Data listing
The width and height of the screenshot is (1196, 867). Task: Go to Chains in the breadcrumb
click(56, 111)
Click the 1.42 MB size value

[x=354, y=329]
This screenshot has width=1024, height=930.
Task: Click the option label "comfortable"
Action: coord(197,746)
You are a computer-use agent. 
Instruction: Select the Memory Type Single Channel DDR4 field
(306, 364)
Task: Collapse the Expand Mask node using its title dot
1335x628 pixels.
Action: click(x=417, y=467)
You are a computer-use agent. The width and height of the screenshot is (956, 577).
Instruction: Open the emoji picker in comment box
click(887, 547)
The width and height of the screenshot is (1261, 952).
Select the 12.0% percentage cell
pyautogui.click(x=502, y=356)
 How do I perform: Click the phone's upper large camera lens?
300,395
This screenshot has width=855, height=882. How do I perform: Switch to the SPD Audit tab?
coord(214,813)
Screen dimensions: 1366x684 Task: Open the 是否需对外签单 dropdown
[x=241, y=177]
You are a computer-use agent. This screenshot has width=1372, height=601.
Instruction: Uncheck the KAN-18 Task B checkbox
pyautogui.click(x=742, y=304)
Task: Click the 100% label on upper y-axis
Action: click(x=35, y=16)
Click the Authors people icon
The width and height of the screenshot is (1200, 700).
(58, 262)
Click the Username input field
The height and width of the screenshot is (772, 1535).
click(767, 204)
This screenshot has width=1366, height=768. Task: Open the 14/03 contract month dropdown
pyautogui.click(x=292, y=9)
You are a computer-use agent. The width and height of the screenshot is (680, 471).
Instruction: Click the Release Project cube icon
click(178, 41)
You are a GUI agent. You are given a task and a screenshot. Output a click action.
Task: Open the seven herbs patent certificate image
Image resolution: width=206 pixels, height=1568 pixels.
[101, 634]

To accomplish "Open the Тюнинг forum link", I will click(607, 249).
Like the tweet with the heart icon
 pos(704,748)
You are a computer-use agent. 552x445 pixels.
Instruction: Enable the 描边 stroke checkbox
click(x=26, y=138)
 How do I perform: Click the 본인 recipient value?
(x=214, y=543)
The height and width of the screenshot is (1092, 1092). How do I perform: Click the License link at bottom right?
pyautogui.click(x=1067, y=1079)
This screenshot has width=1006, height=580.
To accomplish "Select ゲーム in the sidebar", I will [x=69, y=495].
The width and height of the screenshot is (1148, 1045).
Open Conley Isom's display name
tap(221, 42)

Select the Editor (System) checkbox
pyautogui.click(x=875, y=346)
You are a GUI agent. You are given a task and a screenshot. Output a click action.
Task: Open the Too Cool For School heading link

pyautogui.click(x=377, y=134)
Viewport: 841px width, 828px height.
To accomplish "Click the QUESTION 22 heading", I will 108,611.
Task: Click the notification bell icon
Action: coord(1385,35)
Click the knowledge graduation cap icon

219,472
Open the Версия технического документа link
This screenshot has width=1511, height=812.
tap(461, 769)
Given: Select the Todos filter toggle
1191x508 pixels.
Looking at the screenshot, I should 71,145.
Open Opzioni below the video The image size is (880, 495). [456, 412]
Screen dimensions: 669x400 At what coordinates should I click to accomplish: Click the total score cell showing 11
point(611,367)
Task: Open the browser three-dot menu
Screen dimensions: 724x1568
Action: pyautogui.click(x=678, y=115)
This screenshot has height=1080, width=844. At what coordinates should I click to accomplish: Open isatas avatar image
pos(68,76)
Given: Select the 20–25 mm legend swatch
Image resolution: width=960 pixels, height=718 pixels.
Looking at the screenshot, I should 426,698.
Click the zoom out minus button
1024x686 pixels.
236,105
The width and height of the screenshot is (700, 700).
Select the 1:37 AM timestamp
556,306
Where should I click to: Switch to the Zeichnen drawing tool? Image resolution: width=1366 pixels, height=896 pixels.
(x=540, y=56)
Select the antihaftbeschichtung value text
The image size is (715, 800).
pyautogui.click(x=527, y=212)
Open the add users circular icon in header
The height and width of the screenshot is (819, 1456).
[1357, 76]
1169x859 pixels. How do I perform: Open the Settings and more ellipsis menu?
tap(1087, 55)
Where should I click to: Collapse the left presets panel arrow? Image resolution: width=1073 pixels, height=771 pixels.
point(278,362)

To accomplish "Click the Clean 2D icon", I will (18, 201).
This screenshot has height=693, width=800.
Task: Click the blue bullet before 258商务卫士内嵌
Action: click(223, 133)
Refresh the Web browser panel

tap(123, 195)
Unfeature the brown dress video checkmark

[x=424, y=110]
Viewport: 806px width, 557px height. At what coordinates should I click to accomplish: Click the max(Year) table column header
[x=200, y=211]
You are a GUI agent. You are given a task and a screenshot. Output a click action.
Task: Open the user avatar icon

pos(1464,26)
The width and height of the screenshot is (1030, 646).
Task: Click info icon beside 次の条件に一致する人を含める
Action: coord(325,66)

- **SET EXERCISE**
Reproduce the full data listing above, keeping every line unchanged.

- **SOLUTION FOR THIS EXERCISE**
The width and height of the screenshot is (1196, 867). Task: Go to Chains in the breadcrumb
click(56, 111)
Click the 1.42 MB size value

[x=354, y=329]
This screenshot has width=1024, height=930.
Task: Click the option label "comfortable"
Action: coord(197,746)
You are a computer-use agent. 
Instruction: Select the Memory Type Single Channel DDR4 field
(306, 364)
Task: Collapse the Expand Mask node using its title dot
1335x628 pixels.
Action: click(x=417, y=467)
You are a computer-use agent. The width and height of the screenshot is (956, 577).
Instruction: Open the emoji picker in comment box
click(887, 547)
The width and height of the screenshot is (1261, 952).
Select the 12.0% percentage cell
pyautogui.click(x=502, y=356)
 How do I perform: Click the phone's upper large camera lens?
300,395
This screenshot has width=855, height=882. How do I perform: Switch to the SPD Audit tab?
coord(214,813)
Screen dimensions: 1366x684 Task: Open the 是否需对外签单 dropdown
[x=241, y=177]
You are a computer-use agent. This screenshot has width=1372, height=601.
Instruction: Uncheck the KAN-18 Task B checkbox
pyautogui.click(x=742, y=304)
Task: Click the 100% label on upper y-axis
Action: click(x=35, y=16)
Click the Authors people icon
The width and height of the screenshot is (1200, 700).
(58, 262)
Click the Username input field
The height and width of the screenshot is (772, 1535).
click(767, 204)
This screenshot has width=1366, height=768. Task: Open the 14/03 contract month dropdown
pyautogui.click(x=292, y=9)
You are a computer-use agent. The width and height of the screenshot is (680, 471).
Instruction: Click the Release Project cube icon
click(178, 41)
You are a GUI agent. You are given a task and a screenshot. Output a click action.
Task: Open the seven herbs patent certificate image
Image resolution: width=206 pixels, height=1568 pixels.
[101, 634]

To accomplish "Open the Тюнинг forum link", I will click(607, 249).
Like the tweet with the heart icon
 pos(704,748)
You are a computer-use agent. 552x445 pixels.
Instruction: Enable the 描边 stroke checkbox
click(x=26, y=138)
 How do I perform: Click the 본인 recipient value?
(x=214, y=543)
The height and width of the screenshot is (1092, 1092). How do I perform: Click the License link at bottom right?
pyautogui.click(x=1067, y=1079)
This screenshot has width=1006, height=580.
To accomplish "Select ゲーム in the sidebar", I will [x=69, y=495].
The width and height of the screenshot is (1148, 1045).
Open Conley Isom's display name
tap(221, 42)

Select the Editor (System) checkbox
pyautogui.click(x=875, y=346)
You are a GUI agent. You are given a task and a screenshot. Output a click action.
Task: Open the Too Cool For School heading link

pyautogui.click(x=377, y=134)
Viewport: 841px width, 828px height.
To accomplish "Click the QUESTION 22 heading", I will 108,611.
Task: Click the notification bell icon
Action: coord(1385,35)
Click the knowledge graduation cap icon

219,472
Open the Версия технического документа link
This screenshot has width=1511, height=812.
tap(461, 769)
Given: Select the Todos filter toggle
1191x508 pixels.
Looking at the screenshot, I should 71,145.
Open Opzioni below the video The image size is (880, 495). [456, 412]
Screen dimensions: 669x400 At what coordinates should I click to accomplish: Click the total score cell showing 11
point(611,367)
Task: Open the browser three-dot menu
Screen dimensions: 724x1568
Action: pyautogui.click(x=678, y=115)
This screenshot has height=1080, width=844. At what coordinates should I click to accomplish: Open isatas avatar image
pos(68,76)
Given: Select the 20–25 mm legend swatch
Image resolution: width=960 pixels, height=718 pixels.
Looking at the screenshot, I should 426,698.
Click the zoom out minus button
1024x686 pixels.
236,105
The width and height of the screenshot is (700, 700).
Select the 1:37 AM timestamp
556,306
Where should I click to: Switch to the Zeichnen drawing tool? Image resolution: width=1366 pixels, height=896 pixels.
(x=540, y=56)
Select the antihaftbeschichtung value text
The image size is (715, 800).
pyautogui.click(x=527, y=212)
Open the add users circular icon in header
The height and width of the screenshot is (819, 1456).
[1357, 76]
1169x859 pixels. How do I perform: Open the Settings and more ellipsis menu?
tap(1087, 55)
Where should I click to: Collapse the left presets panel arrow? Image resolution: width=1073 pixels, height=771 pixels.
point(278,362)

To accomplish "Click the Clean 2D icon", I will (18, 201).
This screenshot has height=693, width=800.
Task: Click the blue bullet before 258商务卫士内嵌
Action: click(223, 133)
Refresh the Web browser panel

tap(123, 195)
Unfeature the brown dress video checkmark

[x=424, y=110]
Viewport: 806px width, 557px height. At what coordinates should I click to accomplish: Click the max(Year) table column header
[x=200, y=211]
You are a GUI agent. You are given a task and a screenshot. Output a click action.
Task: Open the user avatar icon

pos(1464,26)
The width and height of the screenshot is (1030, 646).
Task: Click info icon beside 次の条件に一致する人を含める
Action: coord(325,66)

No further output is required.